Au sein d'Art Inclusive, Lasso met en place des collaborations entre des organismes de cohésion sociale et des partenaires artistiques. Ce faisant, nous recherchons spécifiquement des acteur.ice.s qui souhaitent être sensibles aux personnes handicapées. En effet, malgré l'attention croissante portée à l'inclusion dans le secteur artistique, la pratique est quelque peu à la traîne et l'expertise en matière de travail sensible au handicap est très fragmentée. Avec ce projet, nous voulons non seulement acquérir de l'expérience, mais aussi l'enregistrer et la partager.

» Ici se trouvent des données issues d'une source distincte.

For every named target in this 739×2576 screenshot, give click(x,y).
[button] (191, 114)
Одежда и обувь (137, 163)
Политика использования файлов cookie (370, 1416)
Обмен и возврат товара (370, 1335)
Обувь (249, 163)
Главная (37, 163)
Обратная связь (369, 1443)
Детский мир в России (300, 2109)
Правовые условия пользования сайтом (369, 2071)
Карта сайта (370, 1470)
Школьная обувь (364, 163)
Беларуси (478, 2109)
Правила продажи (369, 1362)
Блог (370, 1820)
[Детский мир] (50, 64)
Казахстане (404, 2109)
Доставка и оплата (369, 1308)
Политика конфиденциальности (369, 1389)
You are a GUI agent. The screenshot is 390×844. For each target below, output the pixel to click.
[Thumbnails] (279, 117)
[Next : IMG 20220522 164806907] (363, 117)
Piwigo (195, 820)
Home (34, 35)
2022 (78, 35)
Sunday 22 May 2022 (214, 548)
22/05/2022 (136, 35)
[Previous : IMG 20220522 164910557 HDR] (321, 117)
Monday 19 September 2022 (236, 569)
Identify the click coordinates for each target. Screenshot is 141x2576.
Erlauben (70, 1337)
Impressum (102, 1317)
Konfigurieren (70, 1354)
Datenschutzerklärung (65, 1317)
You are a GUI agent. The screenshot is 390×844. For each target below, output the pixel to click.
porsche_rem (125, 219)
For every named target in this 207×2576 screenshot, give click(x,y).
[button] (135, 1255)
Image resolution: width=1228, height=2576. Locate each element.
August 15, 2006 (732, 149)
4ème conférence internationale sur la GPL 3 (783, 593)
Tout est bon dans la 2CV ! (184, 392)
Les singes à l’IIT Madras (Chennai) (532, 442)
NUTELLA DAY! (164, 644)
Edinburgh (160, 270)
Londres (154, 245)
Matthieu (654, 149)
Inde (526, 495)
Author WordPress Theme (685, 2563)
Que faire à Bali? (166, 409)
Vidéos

Dans cet article, nous revenons sur notre première année de fonctionnement du projet.

Ateliers expérimentaux : apprendre de l'expérimentation

Pour Art Inclusive, nous ne sommes pas partis de grandes théories, mais de la mise en place de collaborations expérimentales entre l'aide sociale et les partenaires artistiques. Dans ces "ateliers expérimentaux", l'objectif principal est d'apprendre de la pratique. Dans un premier temps, nous avons cherché à savoir quels organismes sociaux souhaitaient développer une offre artistique pour leurs bénéficiaires et quels acteurs artistiques voulaient s'engager en faveur de l'accessibilité pour les personnes handicapées. Au cours de cette phase de médiation, nous avons écouté notre intuition plus d'une fois.

Les organisations sociales doivent être convaincues que la participation culturelle peut apporter une valeur ajoutée à leurs clients et doivent avoir la capacité interne de soutenir et d'évaluer un projet en leur sein.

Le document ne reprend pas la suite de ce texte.